What is the value of each Bitcoin? In other words, how high will it go?
Bitcoin is not particularly useful for small everyday transactions — confirmations times are too long, transaction costs too high, the network wouldn’t scale to handle the volume of those transactions, there are no chargebacks, etc. But it is great as a hedge against the inflationary tendencies of most fiat currencies.
In this sense, it is similar to gold, with other properties that make it better than gold, such as easier/cheaper/quicker to move, cheaper to store, easier to hide, cheaper to exchange, more difficult to forge, and easier to verify. There are approximately 10 billion ounces of gold in the world, currently priced at approximately $1,800/oz. If Bitcoin were to replace gold today, with about 18 million bitcoins mined, each coin would be equal to about $1 million. With inflation due to more minted dollars, this number should go even higher.

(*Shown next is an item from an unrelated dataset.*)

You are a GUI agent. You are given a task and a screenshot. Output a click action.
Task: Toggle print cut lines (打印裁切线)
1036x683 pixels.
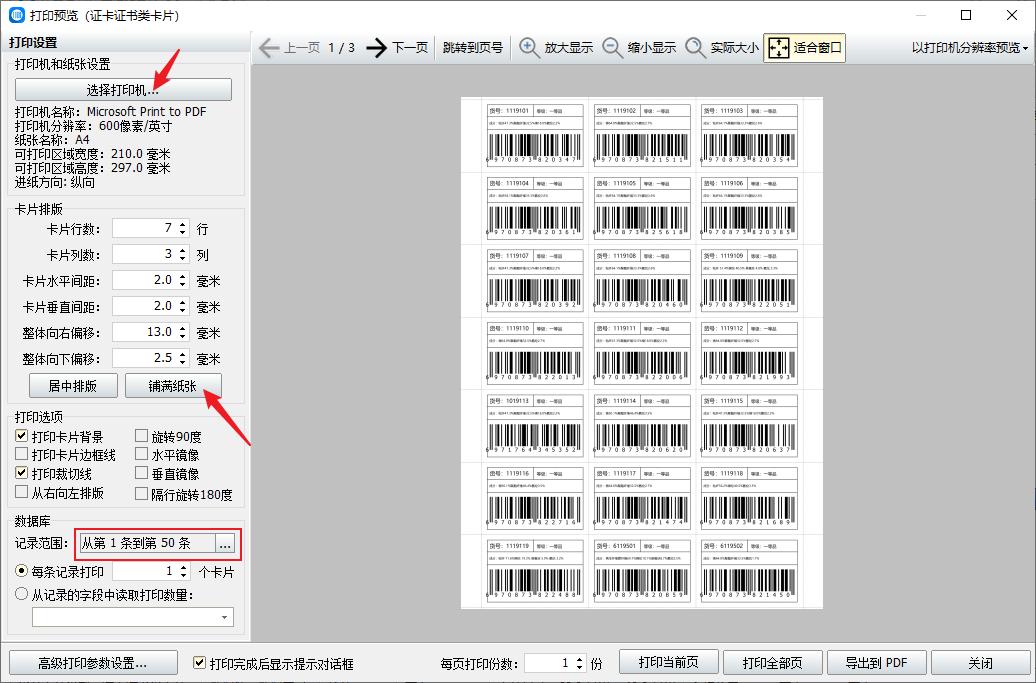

However, what prevents new cryptocurrencies from replacing Bitcoin, or fragmenting the space? There may only be 21 million bitcoins, but the number of blockchains is unlimited. As with most any platform, Bitcoin’s value is more due to the size of its brand, network, recognition, and user base, all of which are hard to clone, than its 21 million bitcoin limit, which is easy to clone. It is possible another platform will replace Bitcoin, like Facebook replaced MySpace, or GitHub replaced SourceForge. But it would need to offer something more valuable than Bitcoin’s brand, network, recognition, and user base.
Furthermore, unlike MySpace and SourceForge, trust is of utmost importance. Being first, when the value of the idea was unknown, and incepted by an anonymous creator, creates a trust that will likely prove difficult to unseat or replicate.
Barring a successful attack that disrupts the network, Bitcoin should eventually reach $1 million (in today’s dollars).